Organizzata dal Circolo Legambiente Crimiso e dalla condotta Slow Food Castelvetrano e Agro Selinuntino, si è svolta Domenica 14 Giugno una passeggiata esplorativa per conoscere lo stato di conservazione della “Vasca Selinuntina”, già oggetto di apposito convegno organizzato dall’Osservatorio fra le associazioni culturali di Castelvetrano nell’Autunno 2018, sfociato con una formale richiesta di apposizione del vincolo archeologico sul monumento.

Guidati dal prof. Bonanno si è potuto constatare che la situazione è ancor più drammatica rispetto al precedente sopralluogo: al perdurante stato di completo abbandono del sito si è aggiunto il reale pericolo di collassamento della copertura stante che numerosi elementi della volta sono sul punto di cedere con inevitabile crollo della struttura .

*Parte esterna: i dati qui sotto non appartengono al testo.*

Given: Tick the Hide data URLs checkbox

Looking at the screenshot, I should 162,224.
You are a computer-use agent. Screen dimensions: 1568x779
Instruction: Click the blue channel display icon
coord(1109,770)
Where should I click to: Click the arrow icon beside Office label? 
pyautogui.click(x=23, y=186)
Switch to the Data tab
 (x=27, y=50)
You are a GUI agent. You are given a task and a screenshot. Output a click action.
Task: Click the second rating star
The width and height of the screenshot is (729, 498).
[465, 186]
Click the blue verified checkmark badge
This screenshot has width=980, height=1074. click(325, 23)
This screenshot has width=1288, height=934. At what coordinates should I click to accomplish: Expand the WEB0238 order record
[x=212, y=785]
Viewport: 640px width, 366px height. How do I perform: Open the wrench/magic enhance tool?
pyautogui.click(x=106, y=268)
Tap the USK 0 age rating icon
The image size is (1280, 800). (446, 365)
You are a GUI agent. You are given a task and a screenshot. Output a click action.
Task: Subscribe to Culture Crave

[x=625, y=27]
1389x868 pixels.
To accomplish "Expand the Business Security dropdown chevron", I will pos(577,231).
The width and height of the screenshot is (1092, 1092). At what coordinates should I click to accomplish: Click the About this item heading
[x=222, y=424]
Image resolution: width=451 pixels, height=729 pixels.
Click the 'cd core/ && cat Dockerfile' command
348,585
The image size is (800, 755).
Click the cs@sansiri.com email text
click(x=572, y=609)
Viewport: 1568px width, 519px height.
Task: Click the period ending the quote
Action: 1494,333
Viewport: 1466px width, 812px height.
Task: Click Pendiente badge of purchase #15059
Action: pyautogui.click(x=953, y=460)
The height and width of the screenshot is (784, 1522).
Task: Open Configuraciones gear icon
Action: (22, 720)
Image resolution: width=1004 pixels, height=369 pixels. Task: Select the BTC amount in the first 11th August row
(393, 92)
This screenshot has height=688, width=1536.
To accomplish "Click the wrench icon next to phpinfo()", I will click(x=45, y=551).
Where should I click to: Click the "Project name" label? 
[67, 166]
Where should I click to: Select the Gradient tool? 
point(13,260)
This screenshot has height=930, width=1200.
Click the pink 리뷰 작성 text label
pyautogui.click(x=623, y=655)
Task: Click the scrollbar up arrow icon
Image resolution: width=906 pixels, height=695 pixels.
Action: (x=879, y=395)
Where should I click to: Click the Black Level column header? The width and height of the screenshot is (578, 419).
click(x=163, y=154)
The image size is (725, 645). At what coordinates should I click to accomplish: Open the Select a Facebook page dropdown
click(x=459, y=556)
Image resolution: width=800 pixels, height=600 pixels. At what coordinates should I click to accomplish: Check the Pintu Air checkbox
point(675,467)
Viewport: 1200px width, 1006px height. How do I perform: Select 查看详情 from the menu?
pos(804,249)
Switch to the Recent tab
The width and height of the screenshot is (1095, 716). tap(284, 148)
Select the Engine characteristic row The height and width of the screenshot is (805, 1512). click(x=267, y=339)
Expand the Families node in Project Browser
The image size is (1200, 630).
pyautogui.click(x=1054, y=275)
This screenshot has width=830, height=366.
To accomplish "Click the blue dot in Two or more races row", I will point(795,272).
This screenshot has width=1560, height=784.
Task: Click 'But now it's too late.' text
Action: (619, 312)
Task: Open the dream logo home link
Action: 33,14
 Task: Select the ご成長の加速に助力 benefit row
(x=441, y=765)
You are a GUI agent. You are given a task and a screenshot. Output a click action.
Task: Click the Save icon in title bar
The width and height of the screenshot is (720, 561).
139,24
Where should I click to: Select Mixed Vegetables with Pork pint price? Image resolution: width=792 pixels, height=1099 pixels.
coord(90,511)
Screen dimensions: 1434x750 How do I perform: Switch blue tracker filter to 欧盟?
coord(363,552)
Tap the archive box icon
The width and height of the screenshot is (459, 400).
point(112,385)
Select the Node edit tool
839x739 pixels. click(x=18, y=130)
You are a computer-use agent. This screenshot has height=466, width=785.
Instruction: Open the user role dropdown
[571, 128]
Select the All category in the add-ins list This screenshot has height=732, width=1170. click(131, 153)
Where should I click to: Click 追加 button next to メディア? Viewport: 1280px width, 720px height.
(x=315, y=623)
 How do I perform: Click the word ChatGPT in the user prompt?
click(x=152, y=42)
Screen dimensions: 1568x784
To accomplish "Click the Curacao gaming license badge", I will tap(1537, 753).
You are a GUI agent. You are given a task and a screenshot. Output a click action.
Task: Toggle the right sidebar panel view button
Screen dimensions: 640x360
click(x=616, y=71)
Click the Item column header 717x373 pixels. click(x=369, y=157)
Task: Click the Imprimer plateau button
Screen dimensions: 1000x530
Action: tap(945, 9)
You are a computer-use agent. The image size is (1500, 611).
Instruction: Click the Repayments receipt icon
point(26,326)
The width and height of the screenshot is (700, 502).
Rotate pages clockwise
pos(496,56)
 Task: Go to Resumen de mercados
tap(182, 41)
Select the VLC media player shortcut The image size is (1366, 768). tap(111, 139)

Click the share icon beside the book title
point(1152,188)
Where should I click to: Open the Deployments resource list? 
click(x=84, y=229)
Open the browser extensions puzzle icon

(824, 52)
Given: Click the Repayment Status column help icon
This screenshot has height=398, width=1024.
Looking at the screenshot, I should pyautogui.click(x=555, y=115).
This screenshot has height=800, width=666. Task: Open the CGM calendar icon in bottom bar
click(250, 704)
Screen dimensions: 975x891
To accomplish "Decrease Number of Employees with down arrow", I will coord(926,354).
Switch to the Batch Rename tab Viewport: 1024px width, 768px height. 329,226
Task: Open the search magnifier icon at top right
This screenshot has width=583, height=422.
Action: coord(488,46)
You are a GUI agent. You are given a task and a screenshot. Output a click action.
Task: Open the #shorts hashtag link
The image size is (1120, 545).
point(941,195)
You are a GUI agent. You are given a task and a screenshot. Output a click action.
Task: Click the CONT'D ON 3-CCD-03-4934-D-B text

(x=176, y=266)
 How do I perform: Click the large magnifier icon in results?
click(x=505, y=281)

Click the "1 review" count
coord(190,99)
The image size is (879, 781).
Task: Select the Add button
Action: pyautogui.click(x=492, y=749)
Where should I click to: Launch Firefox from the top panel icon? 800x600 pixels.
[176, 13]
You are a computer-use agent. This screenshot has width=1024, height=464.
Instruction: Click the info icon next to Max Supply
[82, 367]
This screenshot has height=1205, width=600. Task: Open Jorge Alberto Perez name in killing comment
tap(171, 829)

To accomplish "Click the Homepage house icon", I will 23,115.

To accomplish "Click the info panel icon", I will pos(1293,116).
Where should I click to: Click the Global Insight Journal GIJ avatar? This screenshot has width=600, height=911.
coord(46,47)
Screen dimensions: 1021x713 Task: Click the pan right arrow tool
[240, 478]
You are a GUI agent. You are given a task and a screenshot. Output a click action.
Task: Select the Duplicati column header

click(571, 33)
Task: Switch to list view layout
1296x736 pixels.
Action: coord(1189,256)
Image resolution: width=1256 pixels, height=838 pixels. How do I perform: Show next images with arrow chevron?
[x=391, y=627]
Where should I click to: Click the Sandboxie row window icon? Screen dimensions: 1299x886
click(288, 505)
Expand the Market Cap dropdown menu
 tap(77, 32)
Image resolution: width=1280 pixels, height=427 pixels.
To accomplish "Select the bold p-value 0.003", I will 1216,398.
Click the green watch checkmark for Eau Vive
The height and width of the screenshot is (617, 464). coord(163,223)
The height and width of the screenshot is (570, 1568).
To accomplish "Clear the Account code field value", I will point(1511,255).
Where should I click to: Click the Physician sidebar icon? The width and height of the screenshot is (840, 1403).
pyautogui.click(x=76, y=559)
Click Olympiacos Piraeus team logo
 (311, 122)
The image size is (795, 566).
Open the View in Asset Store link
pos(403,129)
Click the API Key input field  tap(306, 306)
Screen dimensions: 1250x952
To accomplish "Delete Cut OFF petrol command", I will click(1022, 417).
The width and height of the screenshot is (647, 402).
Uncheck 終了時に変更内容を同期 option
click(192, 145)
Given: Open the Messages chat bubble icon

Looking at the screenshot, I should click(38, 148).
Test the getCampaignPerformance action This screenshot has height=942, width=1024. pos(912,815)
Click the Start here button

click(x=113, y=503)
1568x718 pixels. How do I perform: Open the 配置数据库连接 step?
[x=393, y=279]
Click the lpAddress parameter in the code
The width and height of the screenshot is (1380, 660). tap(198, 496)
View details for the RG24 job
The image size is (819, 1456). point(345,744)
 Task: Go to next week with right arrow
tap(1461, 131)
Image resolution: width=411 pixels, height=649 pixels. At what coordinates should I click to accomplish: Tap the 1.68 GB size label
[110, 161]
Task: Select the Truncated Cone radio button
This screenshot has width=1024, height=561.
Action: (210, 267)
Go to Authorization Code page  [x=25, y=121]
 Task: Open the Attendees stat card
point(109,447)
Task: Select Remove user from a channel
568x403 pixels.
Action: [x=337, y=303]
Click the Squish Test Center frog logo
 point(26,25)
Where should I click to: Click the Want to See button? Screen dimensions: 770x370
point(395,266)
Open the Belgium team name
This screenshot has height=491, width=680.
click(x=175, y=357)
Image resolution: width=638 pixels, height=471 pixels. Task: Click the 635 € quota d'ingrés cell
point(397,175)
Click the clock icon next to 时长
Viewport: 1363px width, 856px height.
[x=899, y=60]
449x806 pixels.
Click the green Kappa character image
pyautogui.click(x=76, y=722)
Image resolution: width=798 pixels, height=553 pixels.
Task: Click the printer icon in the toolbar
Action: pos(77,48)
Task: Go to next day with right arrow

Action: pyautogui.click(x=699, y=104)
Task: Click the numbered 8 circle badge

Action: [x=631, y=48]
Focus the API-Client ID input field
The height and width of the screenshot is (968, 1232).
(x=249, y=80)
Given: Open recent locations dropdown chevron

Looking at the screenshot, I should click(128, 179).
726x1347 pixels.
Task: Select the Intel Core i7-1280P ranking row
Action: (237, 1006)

Da notizie ufficiose pare che la Soprintendenza avrebbe (finalmente!) apposto sulla “Vasca Selinuntina” il richiesto vincolo con conseguente inderogabile impegno da parte del Comune di Castelvetrano, proprietario del sito, ad intervenire per mettere in sicurezza il monumento.
Come noto a tutti gli appassionati la “Vasca Selinuntina” è limitrofa all’imponente complesso architettonico di Bigini, anch’esso in uno stato di completo abbandono,della cui importanza rivestita nel tempo ne è testimone la torre, posta al centro di un fortilizio risalente al XVI secolo, in procinto anch’essa di crollare se non si provvede per tempo a porla in sicurezza.
E’ auspicabile che tutta lo zona, di sicuro interesse storico-architettonico, possa essere oggetto di un progetto di recupero per essere inserita a pieno titolo nei siti di interesse archeologico della chora selinuntina.